> [TASK DIRECTIONS]: Within this material, find every line where the string "width" appears, and copy it out.

> [DATA RECORDS]:
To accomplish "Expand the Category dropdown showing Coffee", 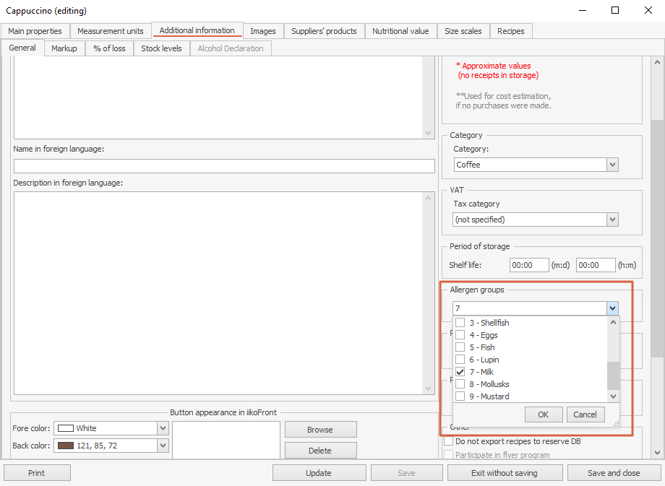I will coord(612,165).
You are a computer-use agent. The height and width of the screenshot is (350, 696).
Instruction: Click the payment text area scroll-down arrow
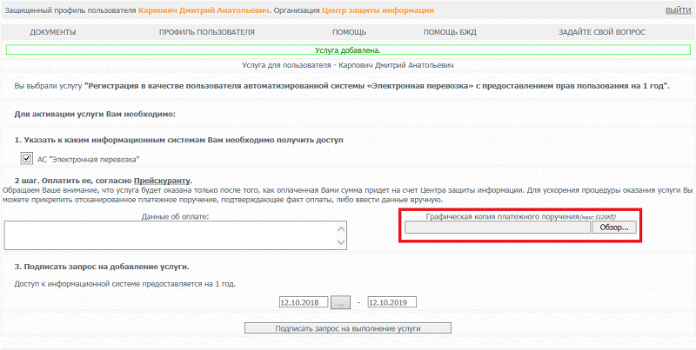[341, 243]
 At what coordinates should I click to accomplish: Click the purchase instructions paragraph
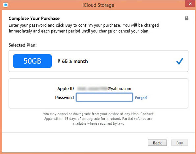point(84,28)
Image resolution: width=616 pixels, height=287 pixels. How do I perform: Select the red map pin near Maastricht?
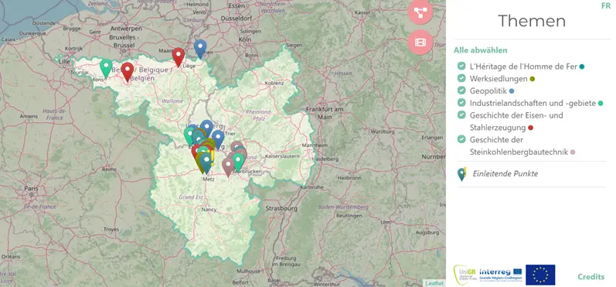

> [SOLVED EXERCISE]:
You are a computer-use agent. The height and width of the screenshot is (350, 696).
Image resolution: width=616 pixels, height=287 pixels. How do I perform: Select the red map pin near Maastricht?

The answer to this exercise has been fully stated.